EXERCISE BRIEF
In the entries that follow, find the line containing "Comprar Coches Seminuevos (57, 1406)"; from there, copy every line exactly through the line containing "Rechazar todo".

[Stored data]
• • • • • • •
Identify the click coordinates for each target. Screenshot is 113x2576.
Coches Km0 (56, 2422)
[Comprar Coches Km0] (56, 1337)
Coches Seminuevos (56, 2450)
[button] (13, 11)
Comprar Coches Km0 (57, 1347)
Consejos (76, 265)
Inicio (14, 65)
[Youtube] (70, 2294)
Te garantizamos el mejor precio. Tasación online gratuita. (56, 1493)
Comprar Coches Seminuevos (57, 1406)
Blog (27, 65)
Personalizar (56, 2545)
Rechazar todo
• • • • • • •
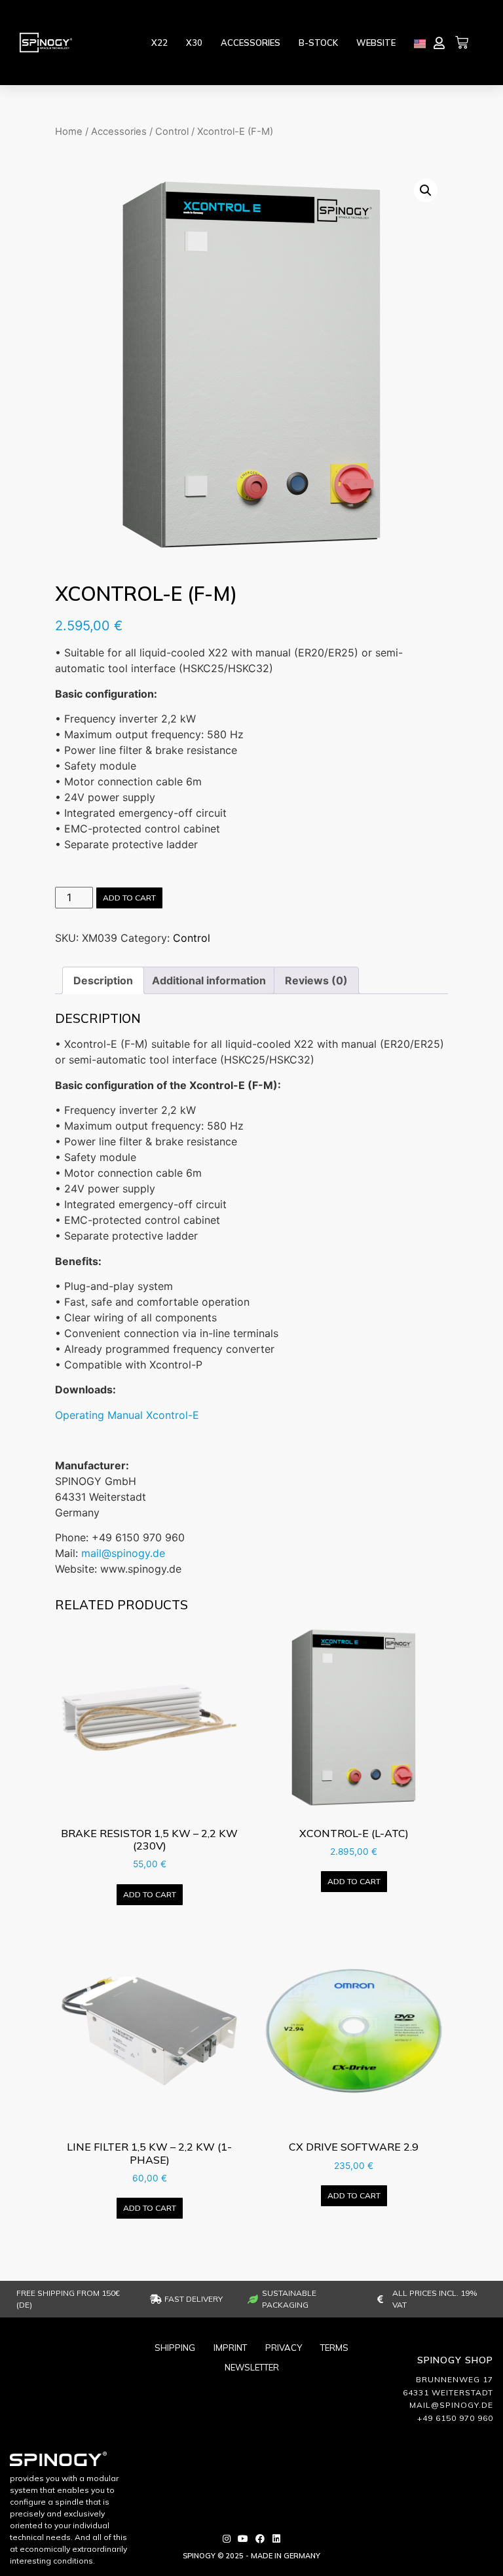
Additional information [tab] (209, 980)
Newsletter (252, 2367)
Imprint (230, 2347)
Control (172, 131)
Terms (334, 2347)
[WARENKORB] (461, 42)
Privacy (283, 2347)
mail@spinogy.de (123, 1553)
• • • • • • •
EXERCISE SOLUTION
Comprar Coches Seminuevos (57, 1406)
Blog (27, 65)
Personalizar (56, 2545)
Rechazar todo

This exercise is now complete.